═══ Source information

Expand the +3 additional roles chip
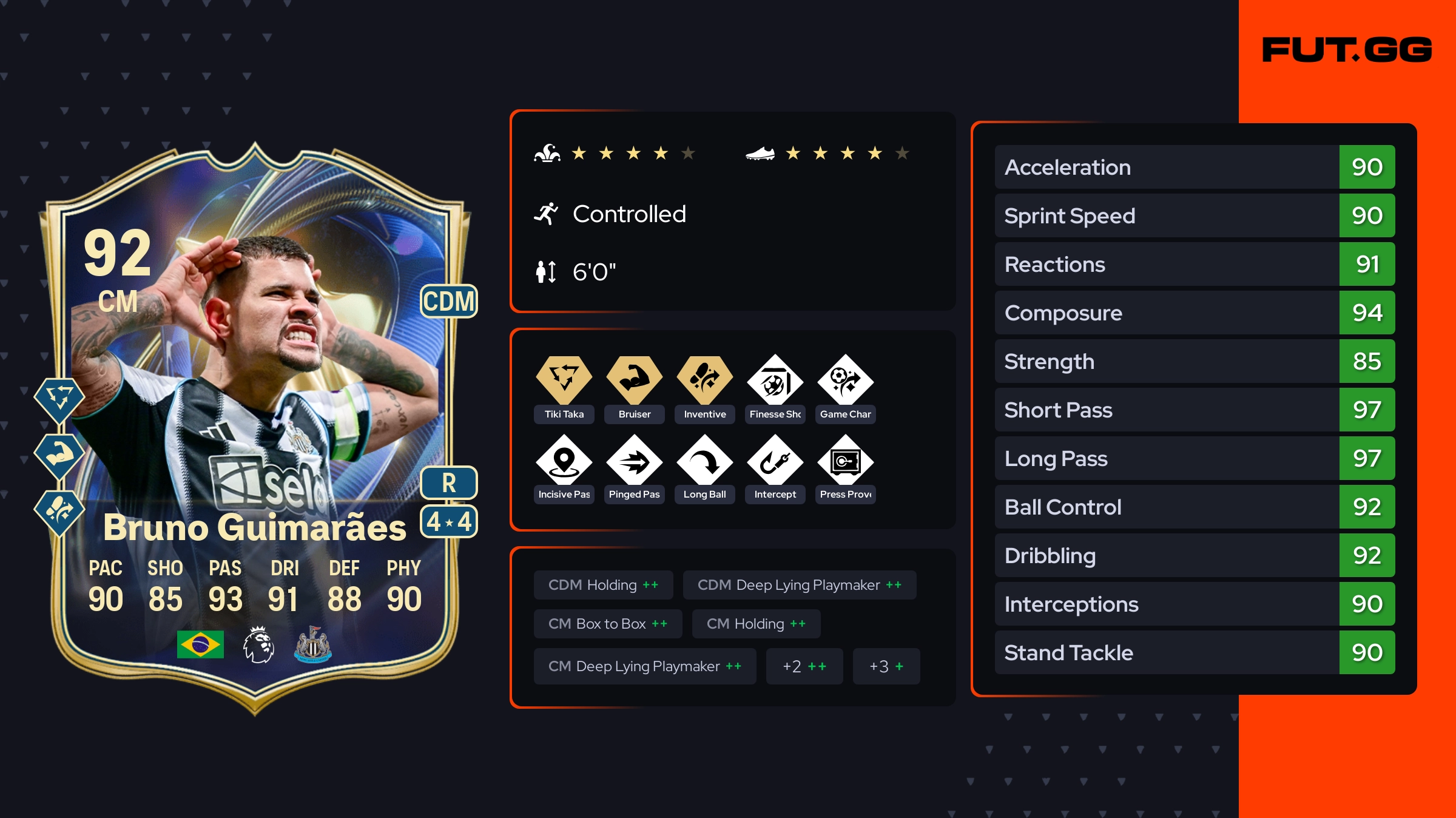Image resolution: width=1456 pixels, height=818 pixels. pyautogui.click(x=886, y=666)
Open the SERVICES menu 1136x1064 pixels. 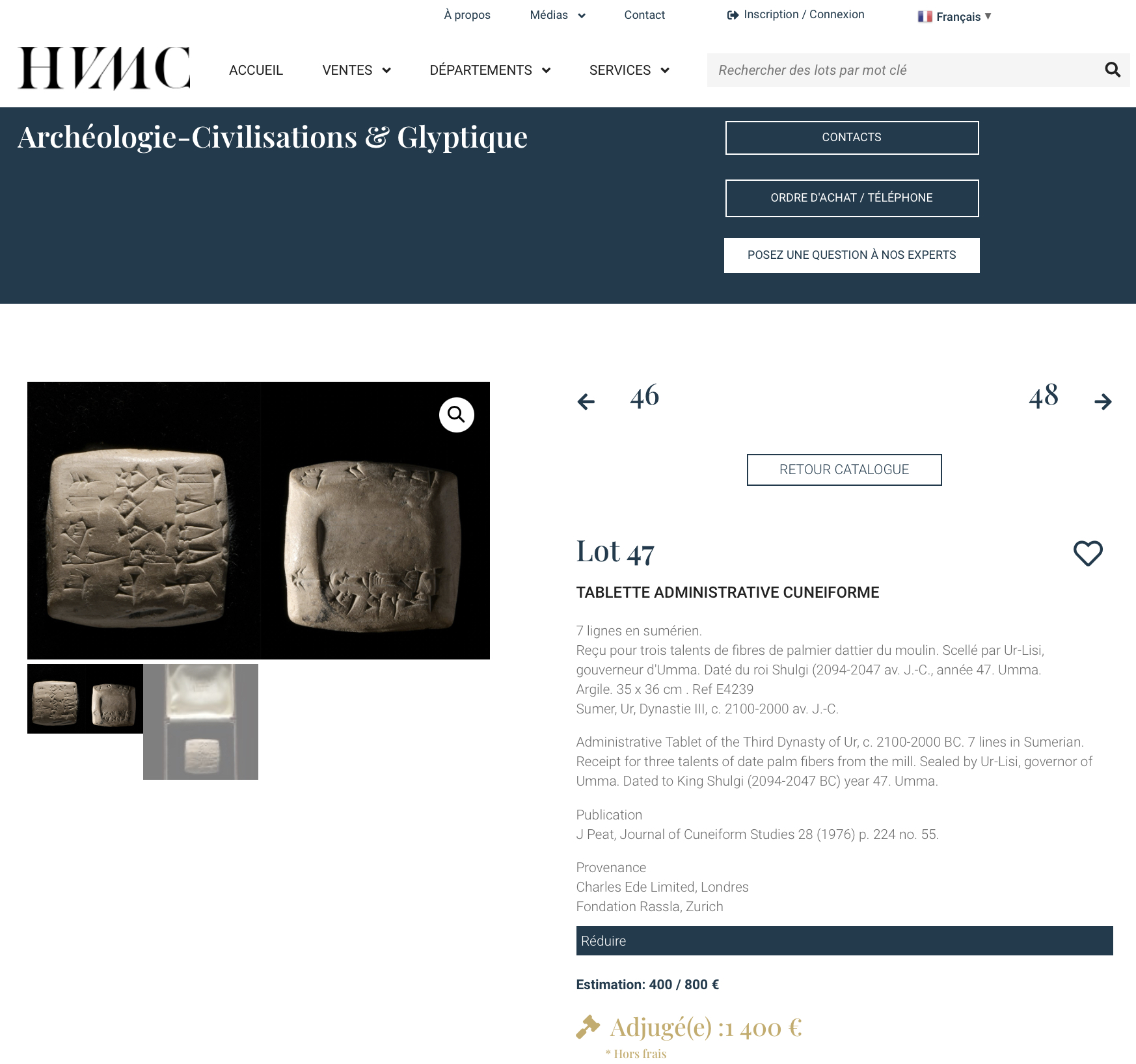point(629,70)
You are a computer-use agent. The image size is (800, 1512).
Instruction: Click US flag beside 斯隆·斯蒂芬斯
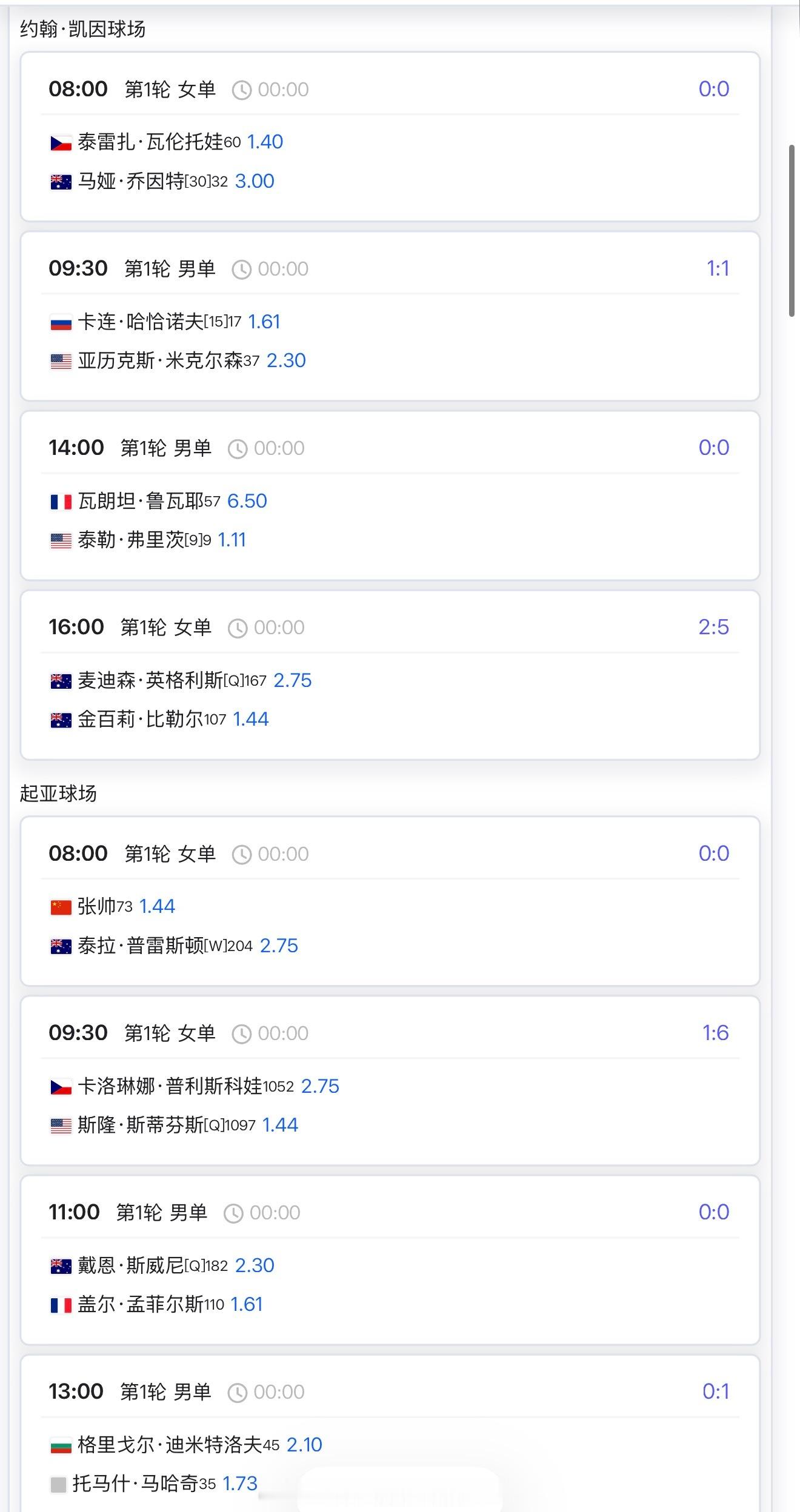point(61,1126)
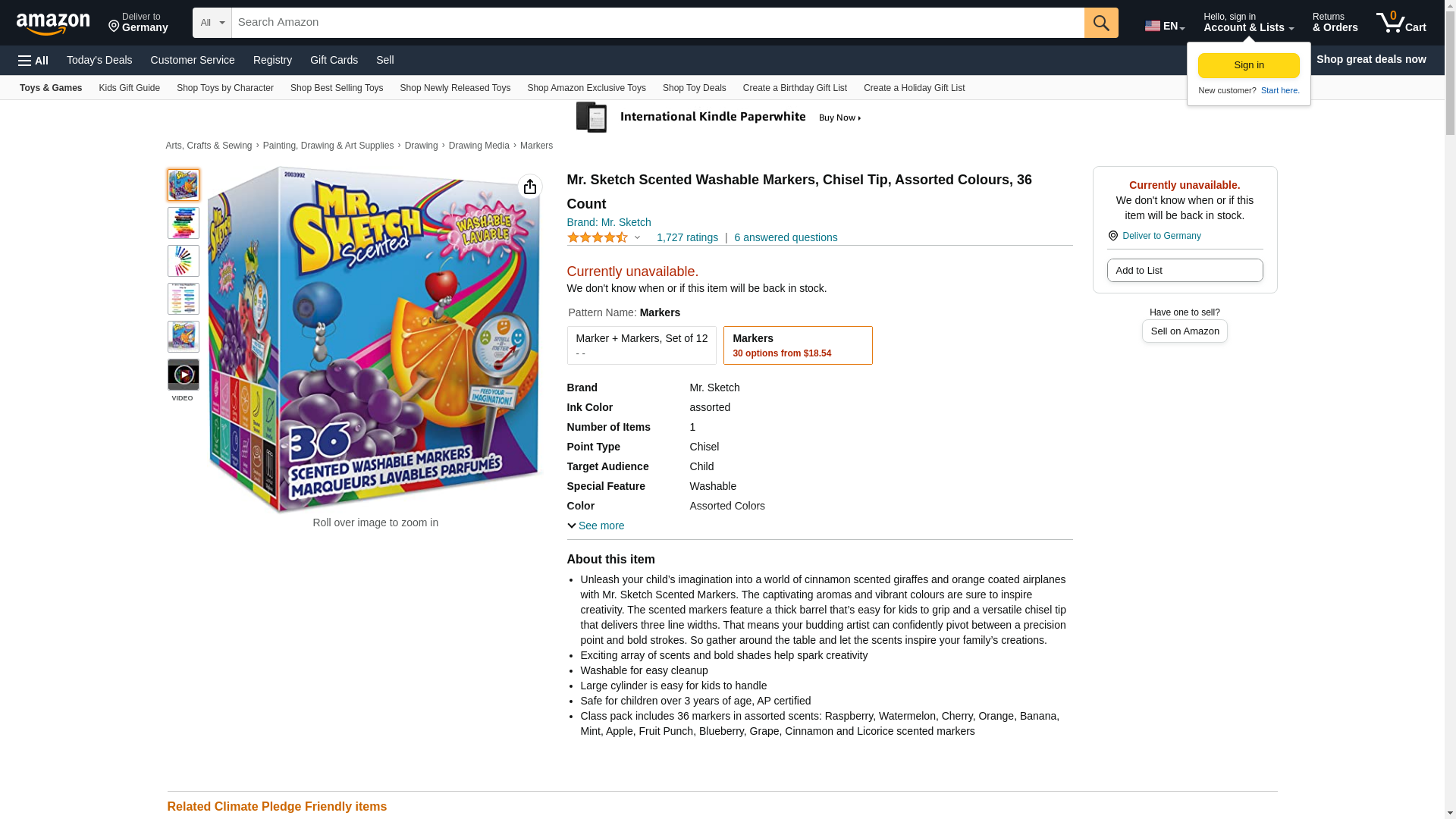Play the product video thumbnail
The width and height of the screenshot is (1456, 819).
184,375
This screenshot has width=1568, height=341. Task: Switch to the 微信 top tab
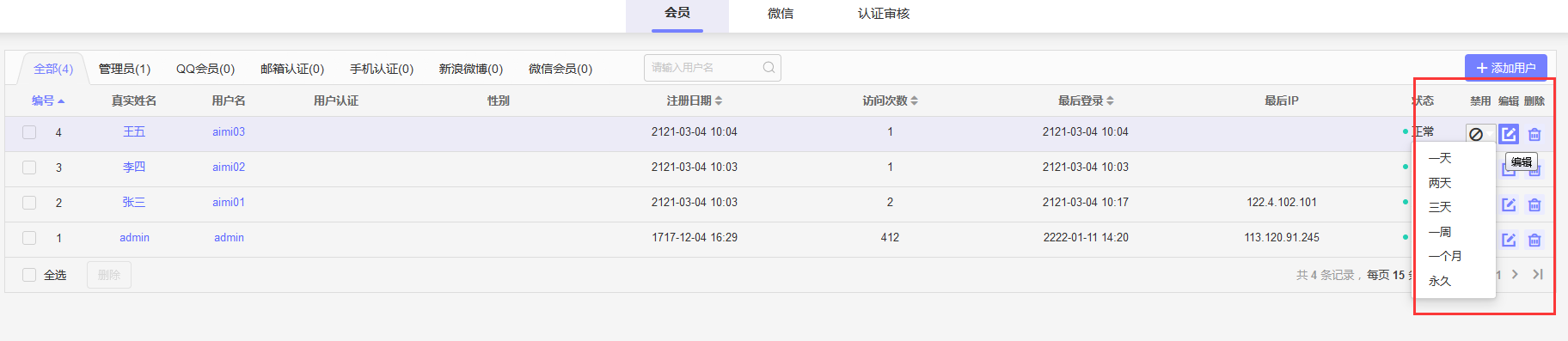coord(781,14)
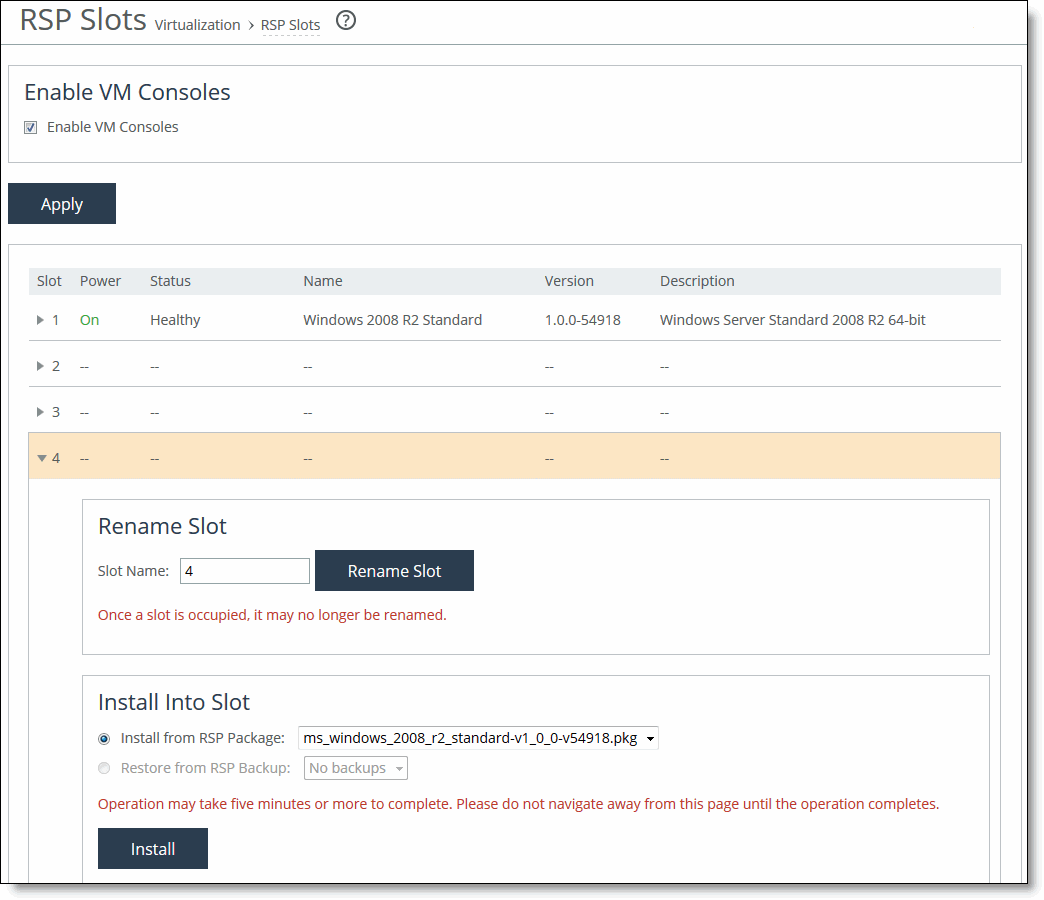Click the Virtualization breadcrumb link
Image resolution: width=1044 pixels, height=900 pixels.
[197, 25]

══════

● Work to complete
Word for word, output the lines from the line bearing "Instruction: Click US flag beside 斯隆·斯蒂芬斯" through the end of the records above, and only those, without the pictures.

● Exercise answer
Instruction: Click US flag beside 斯隆·斯蒂芬斯
point(61,1126)
Play the product video thumbnail
The width and height of the screenshot is (1456, 819).
184,375
This screenshot has width=1568, height=341. Task: Switch to the 微信 top tab
coord(781,14)
Click the Virtualization breadcrumb link
Image resolution: width=1044 pixels, height=900 pixels.
[197, 25]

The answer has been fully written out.